* [Exercise goal]:
Copy the records below word for word, from the start through the line that contains "coord(1190,23)".

* [Provided entries]:
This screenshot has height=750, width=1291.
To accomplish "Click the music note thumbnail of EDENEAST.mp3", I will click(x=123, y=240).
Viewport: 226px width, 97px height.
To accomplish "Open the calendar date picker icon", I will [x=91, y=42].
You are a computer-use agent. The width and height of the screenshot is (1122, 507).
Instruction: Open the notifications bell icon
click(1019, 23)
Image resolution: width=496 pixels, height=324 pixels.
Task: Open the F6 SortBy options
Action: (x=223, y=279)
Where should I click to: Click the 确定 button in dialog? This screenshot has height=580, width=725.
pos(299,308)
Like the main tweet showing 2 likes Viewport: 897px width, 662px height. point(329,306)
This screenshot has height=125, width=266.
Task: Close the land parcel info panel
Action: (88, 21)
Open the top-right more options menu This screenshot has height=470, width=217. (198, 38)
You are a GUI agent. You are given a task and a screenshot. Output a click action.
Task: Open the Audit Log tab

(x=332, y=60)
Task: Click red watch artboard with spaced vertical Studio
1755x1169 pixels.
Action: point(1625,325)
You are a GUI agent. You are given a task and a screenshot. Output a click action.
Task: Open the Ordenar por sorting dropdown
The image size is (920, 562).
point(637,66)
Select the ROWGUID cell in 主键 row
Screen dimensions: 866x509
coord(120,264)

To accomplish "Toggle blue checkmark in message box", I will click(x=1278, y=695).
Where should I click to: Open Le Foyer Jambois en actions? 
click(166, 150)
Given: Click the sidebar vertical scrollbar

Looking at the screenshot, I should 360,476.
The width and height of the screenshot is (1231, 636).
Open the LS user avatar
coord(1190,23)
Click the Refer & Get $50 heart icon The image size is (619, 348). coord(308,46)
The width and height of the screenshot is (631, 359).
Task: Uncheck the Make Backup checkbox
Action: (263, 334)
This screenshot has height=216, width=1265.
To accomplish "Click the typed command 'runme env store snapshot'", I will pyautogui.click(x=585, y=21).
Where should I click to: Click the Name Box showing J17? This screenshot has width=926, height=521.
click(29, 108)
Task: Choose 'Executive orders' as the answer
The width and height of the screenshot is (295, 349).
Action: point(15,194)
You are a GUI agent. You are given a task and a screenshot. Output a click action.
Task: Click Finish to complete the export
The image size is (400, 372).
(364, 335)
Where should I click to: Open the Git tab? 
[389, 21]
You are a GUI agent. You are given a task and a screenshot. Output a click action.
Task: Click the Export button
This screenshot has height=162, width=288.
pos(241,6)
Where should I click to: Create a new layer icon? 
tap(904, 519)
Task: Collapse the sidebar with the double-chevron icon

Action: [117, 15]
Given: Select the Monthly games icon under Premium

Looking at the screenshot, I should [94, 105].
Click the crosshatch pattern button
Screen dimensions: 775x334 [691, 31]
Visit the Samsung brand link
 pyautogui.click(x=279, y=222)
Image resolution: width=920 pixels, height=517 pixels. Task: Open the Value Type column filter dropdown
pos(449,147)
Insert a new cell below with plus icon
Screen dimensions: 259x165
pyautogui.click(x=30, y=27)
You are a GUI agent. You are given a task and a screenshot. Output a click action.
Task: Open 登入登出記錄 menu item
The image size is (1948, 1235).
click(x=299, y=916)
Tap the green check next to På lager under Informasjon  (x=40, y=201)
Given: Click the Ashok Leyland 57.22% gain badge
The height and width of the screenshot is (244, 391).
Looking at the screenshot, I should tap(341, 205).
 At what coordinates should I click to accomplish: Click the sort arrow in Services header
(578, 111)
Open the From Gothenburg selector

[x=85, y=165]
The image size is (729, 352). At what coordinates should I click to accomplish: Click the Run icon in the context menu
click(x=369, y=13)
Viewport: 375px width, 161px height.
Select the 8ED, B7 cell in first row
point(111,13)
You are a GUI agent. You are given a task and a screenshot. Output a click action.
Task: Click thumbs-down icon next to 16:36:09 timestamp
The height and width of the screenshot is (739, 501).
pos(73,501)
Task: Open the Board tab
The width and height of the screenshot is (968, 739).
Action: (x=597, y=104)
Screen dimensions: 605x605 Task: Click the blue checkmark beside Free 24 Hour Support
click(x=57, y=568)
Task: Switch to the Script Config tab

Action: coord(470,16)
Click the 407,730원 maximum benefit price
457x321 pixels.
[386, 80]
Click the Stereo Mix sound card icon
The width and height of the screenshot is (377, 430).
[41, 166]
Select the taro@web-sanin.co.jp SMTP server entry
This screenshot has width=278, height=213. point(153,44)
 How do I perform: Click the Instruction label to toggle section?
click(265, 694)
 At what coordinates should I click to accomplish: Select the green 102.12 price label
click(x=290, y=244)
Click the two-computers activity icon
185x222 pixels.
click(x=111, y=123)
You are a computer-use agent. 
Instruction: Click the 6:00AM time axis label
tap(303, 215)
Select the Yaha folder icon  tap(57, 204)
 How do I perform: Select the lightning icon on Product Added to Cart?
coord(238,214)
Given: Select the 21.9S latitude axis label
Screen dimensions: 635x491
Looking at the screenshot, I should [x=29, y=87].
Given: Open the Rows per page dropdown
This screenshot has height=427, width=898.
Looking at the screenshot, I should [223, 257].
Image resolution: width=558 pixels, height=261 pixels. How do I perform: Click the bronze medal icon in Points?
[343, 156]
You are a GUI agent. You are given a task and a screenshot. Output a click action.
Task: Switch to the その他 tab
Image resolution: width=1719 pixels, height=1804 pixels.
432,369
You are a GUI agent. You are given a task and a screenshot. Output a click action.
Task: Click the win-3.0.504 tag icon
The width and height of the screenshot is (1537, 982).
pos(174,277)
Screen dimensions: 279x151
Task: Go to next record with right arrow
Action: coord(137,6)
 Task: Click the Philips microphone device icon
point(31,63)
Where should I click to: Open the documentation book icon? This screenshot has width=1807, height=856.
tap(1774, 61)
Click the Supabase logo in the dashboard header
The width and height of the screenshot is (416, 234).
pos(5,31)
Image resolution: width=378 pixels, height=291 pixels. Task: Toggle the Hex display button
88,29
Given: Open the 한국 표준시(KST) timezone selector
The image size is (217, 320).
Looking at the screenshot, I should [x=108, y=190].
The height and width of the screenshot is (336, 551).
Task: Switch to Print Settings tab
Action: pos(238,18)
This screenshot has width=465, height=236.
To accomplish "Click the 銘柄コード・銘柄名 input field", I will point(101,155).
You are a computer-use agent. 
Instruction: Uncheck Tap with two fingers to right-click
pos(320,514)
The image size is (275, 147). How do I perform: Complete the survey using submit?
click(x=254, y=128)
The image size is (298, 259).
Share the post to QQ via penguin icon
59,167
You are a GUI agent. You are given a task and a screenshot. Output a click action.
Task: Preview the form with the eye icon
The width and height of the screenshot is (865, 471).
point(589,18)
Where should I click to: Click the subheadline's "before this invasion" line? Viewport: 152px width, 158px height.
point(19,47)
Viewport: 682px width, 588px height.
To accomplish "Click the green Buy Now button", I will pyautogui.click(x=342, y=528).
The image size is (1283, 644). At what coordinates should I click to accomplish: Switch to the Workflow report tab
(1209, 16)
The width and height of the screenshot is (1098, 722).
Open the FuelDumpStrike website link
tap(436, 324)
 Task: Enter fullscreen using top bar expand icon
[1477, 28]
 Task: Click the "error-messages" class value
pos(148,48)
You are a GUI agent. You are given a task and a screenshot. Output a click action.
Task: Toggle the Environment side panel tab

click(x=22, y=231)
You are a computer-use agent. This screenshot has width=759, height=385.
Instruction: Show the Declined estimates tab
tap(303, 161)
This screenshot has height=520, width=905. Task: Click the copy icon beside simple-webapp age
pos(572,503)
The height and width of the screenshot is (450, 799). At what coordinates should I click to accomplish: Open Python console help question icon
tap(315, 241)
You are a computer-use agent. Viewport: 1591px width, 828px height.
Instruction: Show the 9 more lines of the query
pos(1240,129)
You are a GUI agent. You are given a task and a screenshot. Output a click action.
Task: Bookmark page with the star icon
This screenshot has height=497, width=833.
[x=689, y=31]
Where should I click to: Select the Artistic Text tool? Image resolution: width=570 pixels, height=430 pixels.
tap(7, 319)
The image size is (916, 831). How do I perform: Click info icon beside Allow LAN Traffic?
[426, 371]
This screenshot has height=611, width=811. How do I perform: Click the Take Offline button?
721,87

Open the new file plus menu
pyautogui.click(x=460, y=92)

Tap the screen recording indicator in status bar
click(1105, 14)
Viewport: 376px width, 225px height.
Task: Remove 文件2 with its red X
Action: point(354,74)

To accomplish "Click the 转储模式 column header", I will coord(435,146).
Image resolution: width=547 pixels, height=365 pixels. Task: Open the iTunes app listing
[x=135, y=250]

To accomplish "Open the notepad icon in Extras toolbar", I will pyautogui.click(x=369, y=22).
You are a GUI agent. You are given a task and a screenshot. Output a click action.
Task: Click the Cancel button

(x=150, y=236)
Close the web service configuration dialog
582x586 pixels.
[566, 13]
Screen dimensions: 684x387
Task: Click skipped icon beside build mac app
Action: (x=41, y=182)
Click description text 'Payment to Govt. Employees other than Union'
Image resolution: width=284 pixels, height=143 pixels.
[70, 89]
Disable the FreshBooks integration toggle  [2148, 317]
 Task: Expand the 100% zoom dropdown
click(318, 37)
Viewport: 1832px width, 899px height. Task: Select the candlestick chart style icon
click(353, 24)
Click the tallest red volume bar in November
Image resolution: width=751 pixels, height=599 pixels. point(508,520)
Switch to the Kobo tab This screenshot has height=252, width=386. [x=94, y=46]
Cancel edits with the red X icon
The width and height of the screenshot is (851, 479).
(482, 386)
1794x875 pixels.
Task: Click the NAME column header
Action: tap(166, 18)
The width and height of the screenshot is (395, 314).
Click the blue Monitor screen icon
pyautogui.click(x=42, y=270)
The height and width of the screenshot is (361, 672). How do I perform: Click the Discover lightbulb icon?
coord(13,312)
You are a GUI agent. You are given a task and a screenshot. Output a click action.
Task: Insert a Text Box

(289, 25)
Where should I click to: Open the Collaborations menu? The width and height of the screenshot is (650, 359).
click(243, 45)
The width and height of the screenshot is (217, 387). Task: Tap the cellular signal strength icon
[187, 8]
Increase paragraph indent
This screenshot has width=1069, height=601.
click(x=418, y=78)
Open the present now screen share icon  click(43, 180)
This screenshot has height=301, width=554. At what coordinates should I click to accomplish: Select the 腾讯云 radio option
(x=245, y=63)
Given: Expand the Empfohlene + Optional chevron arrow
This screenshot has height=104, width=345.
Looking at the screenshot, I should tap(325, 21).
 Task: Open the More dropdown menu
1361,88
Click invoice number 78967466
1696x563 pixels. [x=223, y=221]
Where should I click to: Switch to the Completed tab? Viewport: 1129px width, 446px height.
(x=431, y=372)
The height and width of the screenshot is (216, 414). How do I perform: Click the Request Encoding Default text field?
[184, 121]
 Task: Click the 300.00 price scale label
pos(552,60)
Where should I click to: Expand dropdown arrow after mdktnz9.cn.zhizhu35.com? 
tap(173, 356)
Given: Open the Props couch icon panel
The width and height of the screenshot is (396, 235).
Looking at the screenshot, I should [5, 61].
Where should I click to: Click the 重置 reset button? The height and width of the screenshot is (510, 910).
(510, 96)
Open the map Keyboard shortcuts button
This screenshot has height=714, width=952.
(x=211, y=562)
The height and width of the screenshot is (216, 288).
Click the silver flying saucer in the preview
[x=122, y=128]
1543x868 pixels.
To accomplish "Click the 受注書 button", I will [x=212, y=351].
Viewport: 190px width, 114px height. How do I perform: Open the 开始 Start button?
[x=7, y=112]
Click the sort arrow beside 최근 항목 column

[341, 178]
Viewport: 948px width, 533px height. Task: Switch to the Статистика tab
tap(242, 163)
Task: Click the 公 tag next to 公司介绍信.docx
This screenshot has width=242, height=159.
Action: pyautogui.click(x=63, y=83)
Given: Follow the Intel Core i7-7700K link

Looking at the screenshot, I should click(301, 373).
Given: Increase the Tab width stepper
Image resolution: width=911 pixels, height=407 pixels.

* [Complete output]:
This screenshot has height=750, width=1291.
To accomplish "Click the music note thumbnail of EDENEAST.mp3", I will click(x=123, y=240).
Viewport: 226px width, 97px height.
To accomplish "Open the calendar date picker icon", I will [x=91, y=42].
You are a computer-use agent. The width and height of the screenshot is (1122, 507).
Instruction: Open the notifications bell icon
click(1019, 23)
Image resolution: width=496 pixels, height=324 pixels.
Task: Open the F6 SortBy options
Action: (x=223, y=279)
Where should I click to: Click the 确定 button in dialog? This screenshot has height=580, width=725.
pos(299,308)
Like the main tweet showing 2 likes Viewport: 897px width, 662px height. point(329,306)
This screenshot has height=125, width=266.
Task: Close the land parcel info panel
Action: (88, 21)
Open the top-right more options menu This screenshot has height=470, width=217. (198, 38)
You are a GUI agent. You are given a task and a screenshot. Output a click action.
Task: Open the Audit Log tab

(x=332, y=60)
Task: Click red watch artboard with spaced vertical Studio
1755x1169 pixels.
Action: point(1625,325)
You are a GUI agent. You are given a task and a screenshot. Output a click action.
Task: Open the Ordenar por sorting dropdown
The image size is (920, 562).
point(637,66)
Select the ROWGUID cell in 主键 row
Screen dimensions: 866x509
coord(120,264)

To accomplish "Toggle blue checkmark in message box", I will click(x=1278, y=695).
Where should I click to: Open Le Foyer Jambois en actions? 
click(166, 150)
Given: Click the sidebar vertical scrollbar

Looking at the screenshot, I should 360,476.
The width and height of the screenshot is (1231, 636).
Open the LS user avatar
coord(1190,23)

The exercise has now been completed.